Pendant la guerre froide, le général Jack Ripper devenu fou décide d'envoyer ses B-52 larguer des bombes atomiques sur l'URSS malgré l'opposition de l'officier britannique Lionel Mandrake. Croyant à la destruction des grandes métropoles américaines, les commandants des bombardiers coupent les communications avec l'extérieur sauf celles transmises avec un code que le général Ripper est le seul à connaître. A la maison blanche, le président Muffley réunit son état-major pour trouver une solution acceptable à la crise sans envoyer toutes ses forces achever l'URSS comme le voudrait le général Turgidson. Enfin l'ambassadeur russe révèle que ses compatriotes ont construit la machine du jugement dernier qui détruira le monde sans que l'on puisse s'y opposer si une bombe explose sur un territoire communiste. Et dans ces conditions le conseiller nazi du président, le docteur Folamour, doit alors trouver un moyen de sauver l'Humanité...

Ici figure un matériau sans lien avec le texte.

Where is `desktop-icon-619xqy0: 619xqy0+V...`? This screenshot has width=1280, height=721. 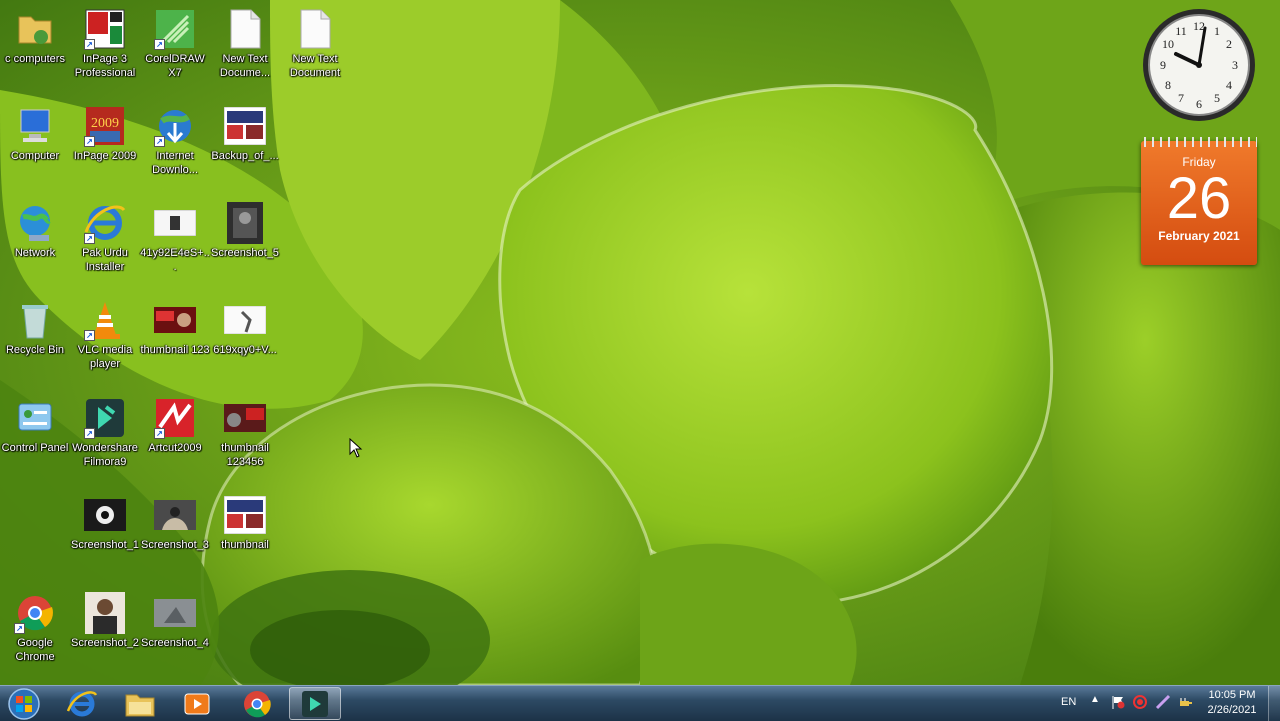
desktop-icon-619xqy0: 619xqy0+V... is located at coordinates (245, 328).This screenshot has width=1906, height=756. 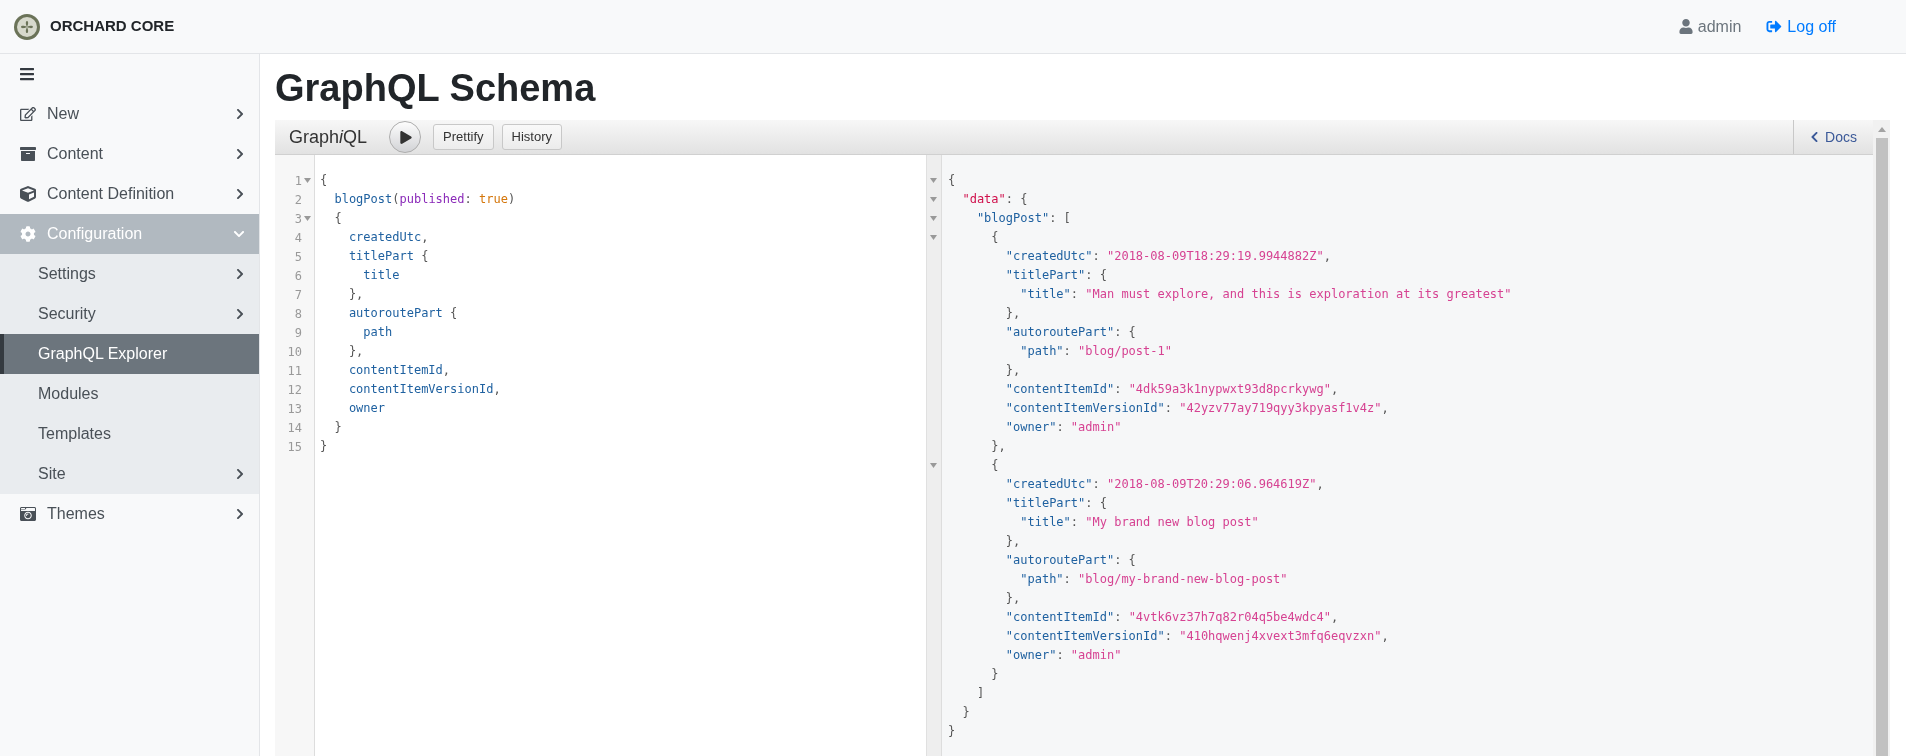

Si Docteur Folamour est depuis plus de quarante ans le film qui rend le mieux compte de la Guerre Froide, c'est d'abord grâce à son réalisme à toute épreuve. Tous les thèmes de la dissuasion nucléaire sont abordés: les failles dans les procédures de défense, l'impossibilité d'annuler un ordre donné, la paranoïa des deux blocs, le coût immense de la course aux armements, l'incompétence et la corruption des hommes au pouvoir et j'en passe. A ces thèmes s'ajoute un effort important pour rendre les images crédibles; l'intérieur du bombardier est si proche de la réalité que le chef-décorateur a failli avoir des ennuis avec le FBI (eh oui on ne rigolait pas avec l'espionnage à cette époque :-), la salle de guerre de la maison blanche n'a rien d'un décor en carton et la base aérienne est pleine de détails qui font vrais en particulier au niveau des pancartes (ceux qui ont vu le film sauront de quoi je parle :-). A tout cela s'ajoute une photographie et des cadrages recherchés qui mettent l'ensemble en valeur pendant qu'une musique traditionnelle américaine réorchestrée rythme habilement l'ensemble. Avec ce film, Kubrick montrait pour la première fois l'étendue de son talent pour la mise en scène et l'écriture.

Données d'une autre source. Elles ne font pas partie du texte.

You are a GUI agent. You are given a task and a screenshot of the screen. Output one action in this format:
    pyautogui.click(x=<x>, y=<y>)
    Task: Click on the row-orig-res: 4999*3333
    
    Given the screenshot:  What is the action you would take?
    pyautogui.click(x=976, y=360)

A ce réalisme, s'allie cependant un comique ravageur qui tourne en dérision à peu près tous les personnages et toutes les situations du film. Les acteurs ont un jeu outrancier, en particulier Georges C Scott (le général Turgidson) et Peter Sellers (le président Muffley, le colonel Mandrake et le docteur Folamour (oui vous comptez bien cela fait 3 rôles ;-)), les dialogues finissent n'importe comment (c'est ainsi que l'on en vient à parler de nos précieux fluides corporels...), les décors offrent un contrepoint à l'action (voir la photo pour plus de détails ;-) et Kubrick offre un véritable festival d'images et de musiques détournées (en particulier la scène finale...). Malgré son aspect un rien désordonné, le scénario est pourtant d'une logique implacable jusqu'au bout, les causes et les effets s'enchaînant infailliblement comme une mécanique bien huilée si bien que l'on se demande finalement par quel miracle l'humanité va s'en sortir. Sans trop dévoiler la fin on peut dire qu'il y aura un miracle mais pas vraiment celui attendu...
Pour réviser son bac d'histoire, pour rire un peu ou bien sûr pour apprécier le génie de Kubrick (avant d'enchaîner avec 2001 l'odyssée de l'espace cela va sans dire :-), Docteur Folamour reste un immense classique que chacun se doit de voir.